Betr Entertainment (ASX: BBT) has reported its Q3 FY26 results, marking a return to its target net win margin above 10% and showcasing improved customer acquisition and retention metrics.
The company reported a gross win margin of 13.1% for the quarter, with net win increasing by 1.2% year-on-year to $38.2 million.
Customer engagement metrics showed positive trends, with first-time depositors growing by 35% and customer stickiness improving by 22% compared to the prior corresponding period.
Betr also reaffirmed its earnings targets for H2 FY26 and FY27, bolstered by operational efficiency gains, although net operating cash outflows persist.
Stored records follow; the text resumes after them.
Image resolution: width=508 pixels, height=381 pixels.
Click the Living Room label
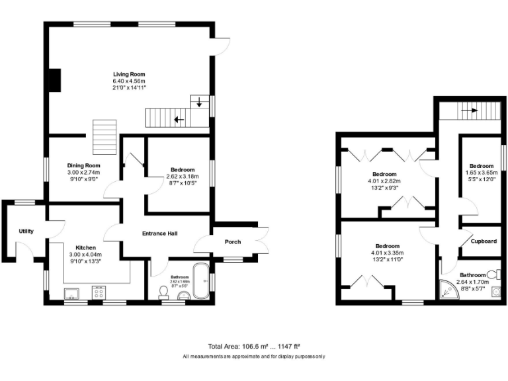click(129, 74)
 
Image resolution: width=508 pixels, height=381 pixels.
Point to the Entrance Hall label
click(162, 233)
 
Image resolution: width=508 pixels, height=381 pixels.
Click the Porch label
click(233, 241)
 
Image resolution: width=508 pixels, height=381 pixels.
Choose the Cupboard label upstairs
click(484, 241)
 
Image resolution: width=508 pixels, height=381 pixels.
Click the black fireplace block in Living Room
click(54, 80)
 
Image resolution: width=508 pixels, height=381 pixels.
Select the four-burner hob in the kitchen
click(100, 291)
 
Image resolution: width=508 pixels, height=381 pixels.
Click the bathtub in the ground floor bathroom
click(200, 282)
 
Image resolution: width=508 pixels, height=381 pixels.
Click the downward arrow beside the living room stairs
click(199, 103)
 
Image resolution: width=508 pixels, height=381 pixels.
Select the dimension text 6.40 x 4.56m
click(129, 81)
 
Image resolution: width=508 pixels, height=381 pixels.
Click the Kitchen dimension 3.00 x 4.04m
click(86, 254)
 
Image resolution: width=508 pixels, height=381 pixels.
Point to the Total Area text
click(254, 346)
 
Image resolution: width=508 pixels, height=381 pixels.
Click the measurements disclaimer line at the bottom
click(254, 357)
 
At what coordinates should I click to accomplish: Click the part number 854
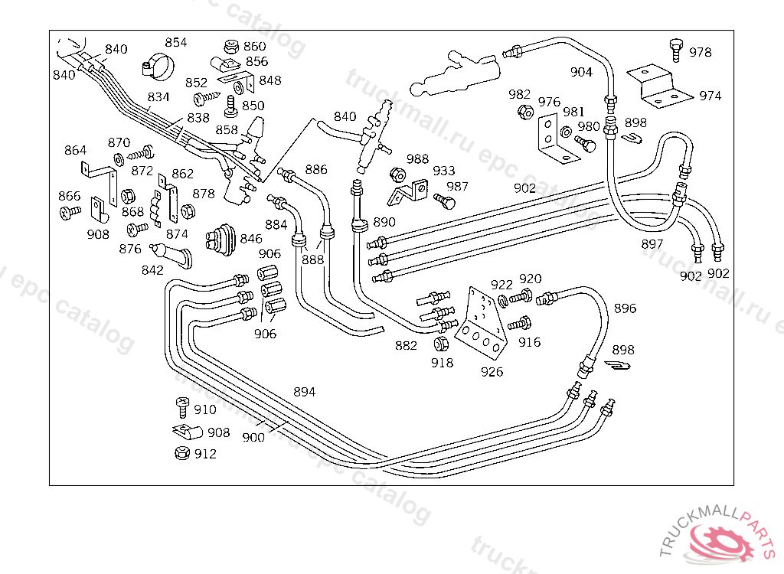tap(175, 43)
Efficiency Drives Cost Reduction
Operational efficiency initiatives have led to a 10.7% reduction in generosity costs during the quarter compared to the prior corresponding period.
Management anticipates further operational efficiencies, targeting approximately $6 million per annum from Q4 onwards.
Product innovation continues to drive engagement, with Same Game Multis turnover increasing by 33%.
Racing initiatives, such as those related to greyhound bet propensity and Sky viewers, also contributed to higher-contribution wagering activity, rising by 30% since launch.
Earnings Targets Reaffirmed
Betr Entertainment has reaffirmed its normalised EBITDA targets.
The target for H2 FY26 remains between $5 million and $8 million.
For FY27, the normalised EBITDA target is set between $13 million and $19 million.
Quarterly turnover for Q3 FY26 reached $383.0 million, an increase of 2.0% compared to Q3 FY25.
Trading in Q4 to date is reported as being in line with momentum assumptions, including a net win margin above 10%.
Cash Position and Liquidity
The company's cash reserves stood at $28.7 million at the end of the quarter, which includes $12.7 million in client balances.
Net cash used in operating activities during Q3 was $8.9 million.
This outflow was primarily influenced by the marketing-heavy prior quarter and non-recurring cost-base reduction items, as well as costs associated with discontinued US operations.
An on-market buyback of up to 10% of issued share capital, announced on 14 January 2026, remains in place.
Based on reported negative operating cash flow, the estimated quarters of funding available are 3.4.
Previous Performance and Outlook
In 1H FY26, Betr Entertainment reported revenue growth but significantly wider losses.
These were driven by higher operating costs, including substantial advertising and marketing expenses, and one-off items related to customer migration and rebranding.
A notable development in February 2026 was the extension of the NAB loan facility maturity to 31 July 2027, which provided a degree of funding stability.
Q2 FY26 saw strong turnover growth, but margins were pressured by customer-friendly racing and sport results, alongside strategic investments.
At that time, management outlined targets for profitability recovery in H2 FY26 and FY27.
The company's strategic history includes the acquisition of Queensland bookmaker TopSport in February 2025 and a merger with BlueBet in April 2024.
Betr's Path Back to Profitability
Betr Entertainment's Q3 update signals a positive operational shift with its net win margin recovery and improved customer engagement, aligning with reaffirmed earnings targets.
While progress on efficiencies is encouraging, the persistence of net operating cash outflows and a limited funding runway remain key considerations for investors monitoring the path back to sustained profitability.